PROBLEM TO SOLVE:
Please write out the data exactly, line by line.

INFORMATION PROVIDED:
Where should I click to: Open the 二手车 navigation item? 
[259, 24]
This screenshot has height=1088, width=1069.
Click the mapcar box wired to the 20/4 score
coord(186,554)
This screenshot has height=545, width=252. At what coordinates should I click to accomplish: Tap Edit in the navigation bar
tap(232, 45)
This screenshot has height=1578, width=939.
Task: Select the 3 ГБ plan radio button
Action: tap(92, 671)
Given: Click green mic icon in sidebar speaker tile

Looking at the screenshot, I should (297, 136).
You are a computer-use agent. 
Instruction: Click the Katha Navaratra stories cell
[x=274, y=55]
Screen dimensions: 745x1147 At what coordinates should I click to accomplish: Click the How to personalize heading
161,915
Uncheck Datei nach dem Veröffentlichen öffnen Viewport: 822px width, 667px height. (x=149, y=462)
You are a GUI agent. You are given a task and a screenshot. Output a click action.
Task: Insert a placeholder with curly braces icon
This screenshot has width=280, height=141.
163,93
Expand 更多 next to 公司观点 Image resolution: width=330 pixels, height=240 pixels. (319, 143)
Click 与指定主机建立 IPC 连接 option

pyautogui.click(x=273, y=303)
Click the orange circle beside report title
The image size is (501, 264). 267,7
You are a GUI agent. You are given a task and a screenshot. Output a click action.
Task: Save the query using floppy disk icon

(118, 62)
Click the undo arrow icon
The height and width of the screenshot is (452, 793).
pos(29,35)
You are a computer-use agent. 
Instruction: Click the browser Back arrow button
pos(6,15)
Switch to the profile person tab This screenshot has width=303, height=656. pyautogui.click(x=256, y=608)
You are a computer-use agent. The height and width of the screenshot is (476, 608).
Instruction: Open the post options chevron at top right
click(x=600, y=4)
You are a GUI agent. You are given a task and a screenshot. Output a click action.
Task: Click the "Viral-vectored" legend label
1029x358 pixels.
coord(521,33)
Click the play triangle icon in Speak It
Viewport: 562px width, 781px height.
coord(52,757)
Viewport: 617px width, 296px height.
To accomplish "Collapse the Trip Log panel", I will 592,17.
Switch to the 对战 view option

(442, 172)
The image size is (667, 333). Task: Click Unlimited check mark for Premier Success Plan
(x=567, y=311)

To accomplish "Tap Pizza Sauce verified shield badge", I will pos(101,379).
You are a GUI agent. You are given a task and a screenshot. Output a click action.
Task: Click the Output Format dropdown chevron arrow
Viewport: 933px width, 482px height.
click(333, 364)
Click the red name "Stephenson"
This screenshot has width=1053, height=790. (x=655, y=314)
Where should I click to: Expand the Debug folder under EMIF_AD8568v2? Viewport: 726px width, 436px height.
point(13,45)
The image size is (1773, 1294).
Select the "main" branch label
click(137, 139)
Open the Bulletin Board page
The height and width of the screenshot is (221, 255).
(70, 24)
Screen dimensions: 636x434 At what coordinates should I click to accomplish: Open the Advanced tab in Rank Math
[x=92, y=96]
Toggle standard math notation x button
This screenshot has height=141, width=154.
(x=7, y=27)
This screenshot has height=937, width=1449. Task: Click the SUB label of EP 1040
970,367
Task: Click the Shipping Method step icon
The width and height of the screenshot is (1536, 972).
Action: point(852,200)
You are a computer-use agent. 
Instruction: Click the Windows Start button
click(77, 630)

ANSWER SPACE:
Where should I click to: Open the 二手车 navigation item? 
[259, 24]
This screenshot has height=1088, width=1069.
Click the mapcar box wired to the 20/4 score
coord(186,554)
This screenshot has height=545, width=252. At what coordinates should I click to accomplish: Tap Edit in the navigation bar
tap(232, 45)
This screenshot has height=1578, width=939.
Task: Select the 3 ГБ plan radio button
Action: tap(92, 671)
Given: Click green mic icon in sidebar speaker tile

Looking at the screenshot, I should (297, 136).
You are a computer-use agent. 
Instruction: Click the Katha Navaratra stories cell
[x=274, y=55]
Screen dimensions: 745x1147 At what coordinates should I click to accomplish: Click the How to personalize heading
161,915
Uncheck Datei nach dem Veröffentlichen öffnen Viewport: 822px width, 667px height. (x=149, y=462)
You are a GUI agent. You are given a task and a screenshot. Output a click action.
Task: Insert a placeholder with curly braces icon
This screenshot has width=280, height=141.
163,93
Expand 更多 next to 公司观点 Image resolution: width=330 pixels, height=240 pixels. (319, 143)
Click 与指定主机建立 IPC 连接 option

pyautogui.click(x=273, y=303)
Click the orange circle beside report title
The image size is (501, 264). 267,7
You are a GUI agent. You are given a task and a screenshot. Output a click action.
Task: Save the query using floppy disk icon

(118, 62)
Click the undo arrow icon
The height and width of the screenshot is (452, 793).
pos(29,35)
You are a computer-use agent. 
Instruction: Click the browser Back arrow button
pos(6,15)
Switch to the profile person tab This screenshot has width=303, height=656. pyautogui.click(x=256, y=608)
You are a computer-use agent. The height and width of the screenshot is (476, 608).
Instruction: Open the post options chevron at top right
click(x=600, y=4)
You are a GUI agent. You are given a task and a screenshot. Output a click action.
Task: Click the "Viral-vectored" legend label
1029x358 pixels.
coord(521,33)
Click the play triangle icon in Speak It
Viewport: 562px width, 781px height.
coord(52,757)
Viewport: 617px width, 296px height.
To accomplish "Collapse the Trip Log panel", I will 592,17.
Switch to the 对战 view option

(442, 172)
The image size is (667, 333). Task: Click Unlimited check mark for Premier Success Plan
(x=567, y=311)

To accomplish "Tap Pizza Sauce verified shield badge", I will pos(101,379).
You are a GUI agent. You are given a task and a screenshot. Output a click action.
Task: Click the Output Format dropdown chevron arrow
Viewport: 933px width, 482px height.
click(333, 364)
Click the red name "Stephenson"
This screenshot has width=1053, height=790. (x=655, y=314)
Where should I click to: Expand the Debug folder under EMIF_AD8568v2? Viewport: 726px width, 436px height.
point(13,45)
The image size is (1773, 1294).
Select the "main" branch label
click(137, 139)
Open the Bulletin Board page
The height and width of the screenshot is (221, 255).
(70, 24)
Screen dimensions: 636x434 At what coordinates should I click to accomplish: Open the Advanced tab in Rank Math
[x=92, y=96]
Toggle standard math notation x button
This screenshot has height=141, width=154.
(x=7, y=27)
This screenshot has height=937, width=1449. Task: Click the SUB label of EP 1040
970,367
Task: Click the Shipping Method step icon
The width and height of the screenshot is (1536, 972).
Action: point(852,200)
You are a computer-use agent. 
Instruction: Click the Windows Start button
click(77, 630)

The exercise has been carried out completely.